_Instructions for the task_
Pictures must not appear in the copy. Reproduce exactly, and only, the lines from the one with "Given: Click the Adblock Plus extension icon" through the end of the data below.

_Task data_
══════════════════════════════

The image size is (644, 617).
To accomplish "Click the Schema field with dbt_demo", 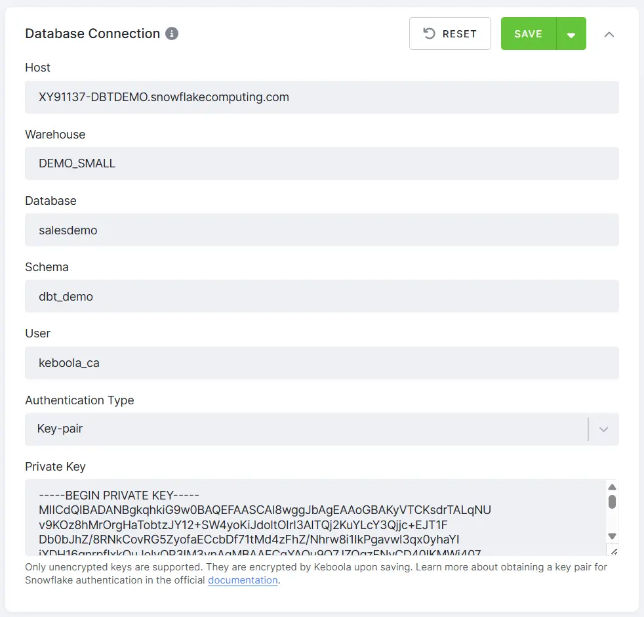I will click(321, 297).
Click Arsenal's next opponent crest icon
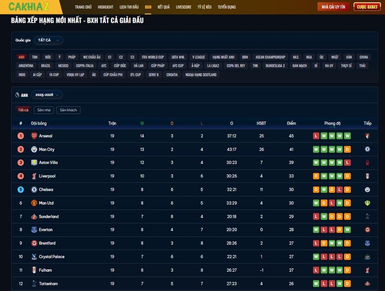The image size is (385, 291). [x=367, y=136]
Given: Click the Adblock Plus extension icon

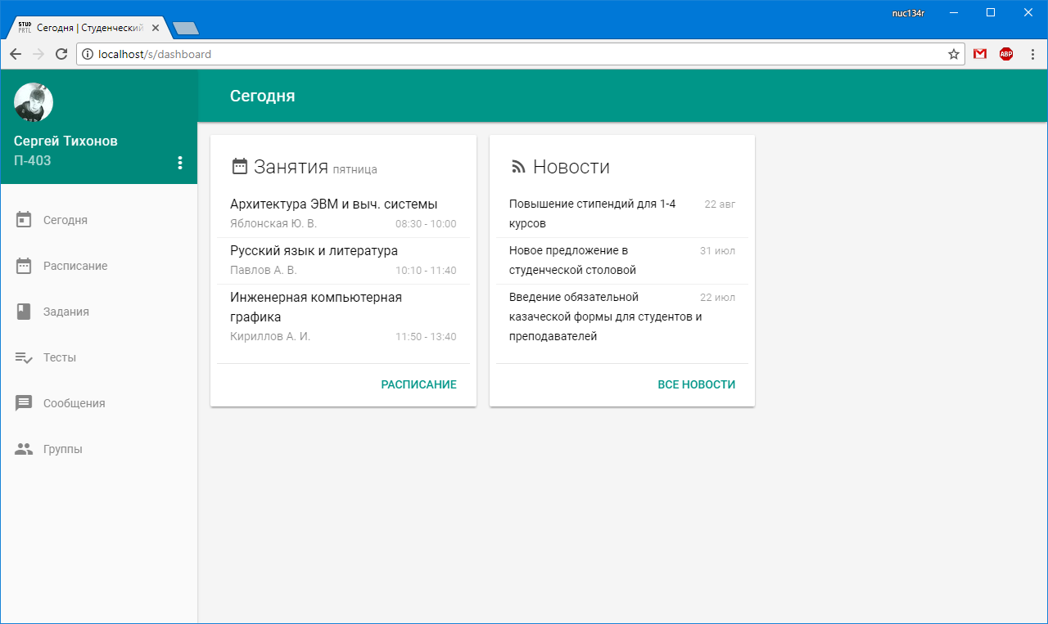Looking at the screenshot, I should 1006,53.
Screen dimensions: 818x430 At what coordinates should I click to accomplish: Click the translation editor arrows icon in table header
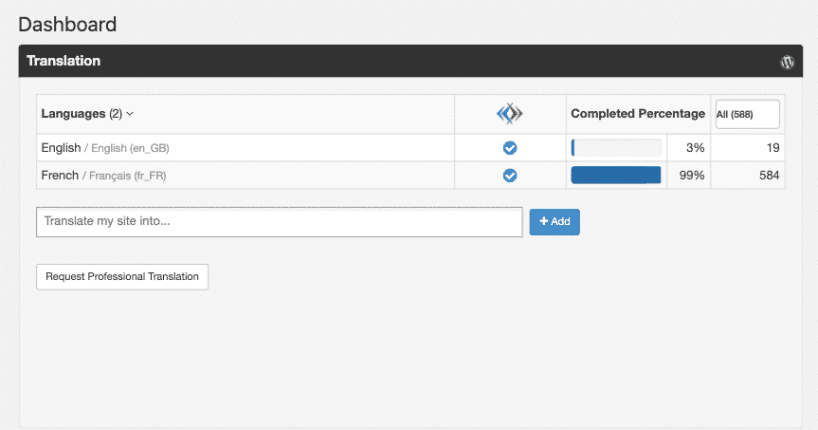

══════════════════════════════

_The completed task_
Given: Click the Adblock Plus extension icon

Looking at the screenshot, I should 1006,53.
Screen dimensions: 818x430 At what coordinates should I click to accomplish: Click the translation editor arrows icon in table header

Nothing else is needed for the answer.